(PROMPT): Where does the string "Select" appear in the records? Copy every line that contains it.
(DATA TO PROCESS Opens)
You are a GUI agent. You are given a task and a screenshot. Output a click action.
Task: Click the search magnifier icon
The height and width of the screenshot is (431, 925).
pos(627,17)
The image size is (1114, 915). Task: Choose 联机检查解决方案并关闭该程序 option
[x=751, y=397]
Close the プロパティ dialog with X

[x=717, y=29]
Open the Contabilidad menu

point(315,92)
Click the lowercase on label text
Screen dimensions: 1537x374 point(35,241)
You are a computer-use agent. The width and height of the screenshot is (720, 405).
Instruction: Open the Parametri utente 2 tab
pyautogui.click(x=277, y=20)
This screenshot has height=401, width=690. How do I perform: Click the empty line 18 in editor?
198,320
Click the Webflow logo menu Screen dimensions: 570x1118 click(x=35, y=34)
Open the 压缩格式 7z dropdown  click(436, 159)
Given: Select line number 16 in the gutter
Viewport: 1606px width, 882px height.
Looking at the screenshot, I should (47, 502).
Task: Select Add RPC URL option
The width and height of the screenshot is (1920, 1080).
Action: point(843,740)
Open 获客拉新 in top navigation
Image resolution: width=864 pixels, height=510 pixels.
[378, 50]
(DATA TO PROCESS Closes)
(ANSWER TO THE EXERCISE):
Given: Select line number 16 in the gutter
Task: Select Add RPC URL option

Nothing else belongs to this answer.